I am trying to setup Traefik on a production site, and I'm struggling with some high availability issues. I think we still need a reverse-proxy in front of the Traefik cluster. Here are the potential setups that I've considered, and why the reverse-proxy seems to be needed:
Setup DNS A records to point to each of the Traefik nodes for load balancing and failover.
This practice is discouraged according to multiple sites including this SO question and this SF question.
Even using a service like DNSMadeEasy seems to be discouraged due to DNS caching and TTL issues.
Point one DNS record to one of the nodes running Traefik.
That node becomes a SPOF. My nodes are running on CoreOS, which reboots after every update, so we would be guaranteed to have a few minutes of downtime each week.
We could move the DNS record to an alternate node whenever downtime is expected.
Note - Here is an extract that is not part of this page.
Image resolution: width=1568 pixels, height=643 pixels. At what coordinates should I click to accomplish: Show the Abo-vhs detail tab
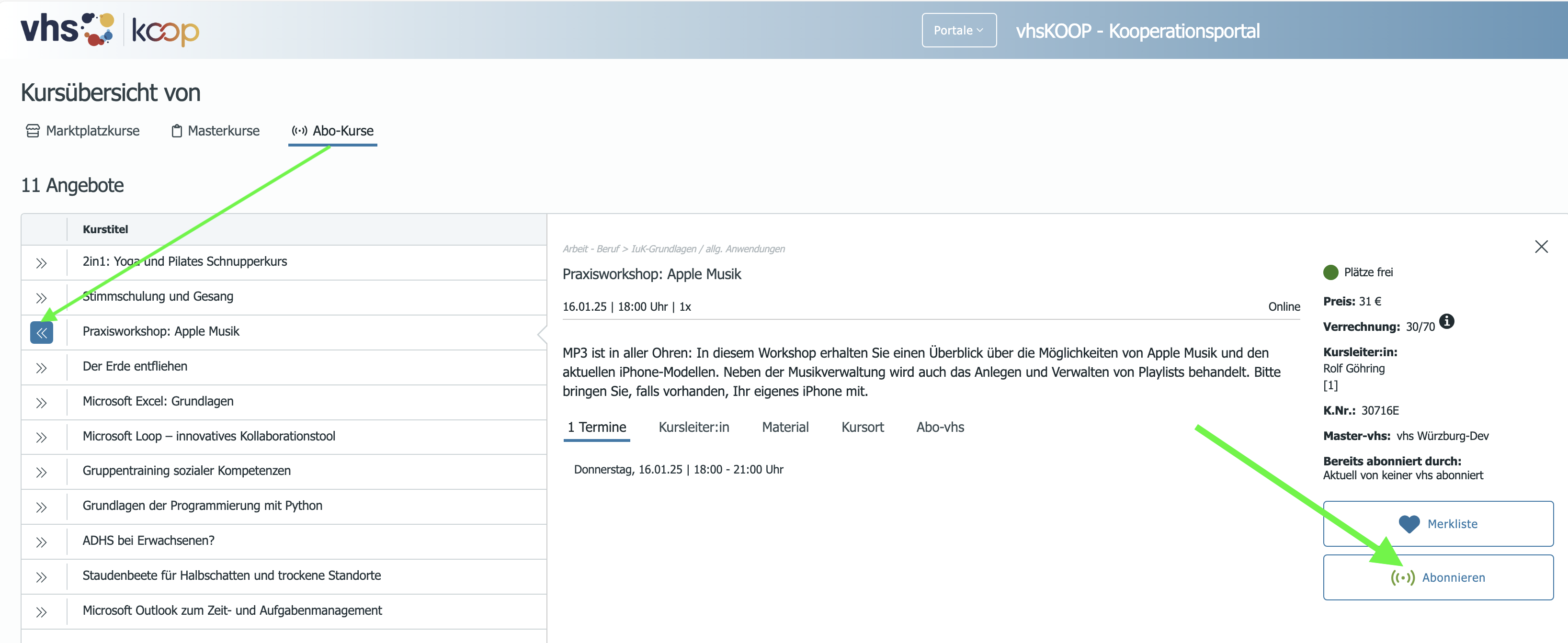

This would be a pain to manage manually. I can envision a solution paired with locksmithd that handles this automatically, but I don't really want to build it and it wouldn't handle unexpected downtime.
Part of the rationale for using Docker Swarm (or Kubernetes) is to make nodes interchangeable.
Put a load-balancer/reverse-proxy in front of the Traefik cluster. The reverse-proxy can provide failover between all the Traefik nodes, and DNS would point to the reverse-proxy.
- Yes, this is a SPOF, but in my experience, it is pretty easy to get good uptime with this setup. If occasional maintenance is required, the DNS record can be pointed to a new proxy.
Am I missing something or over thinking this?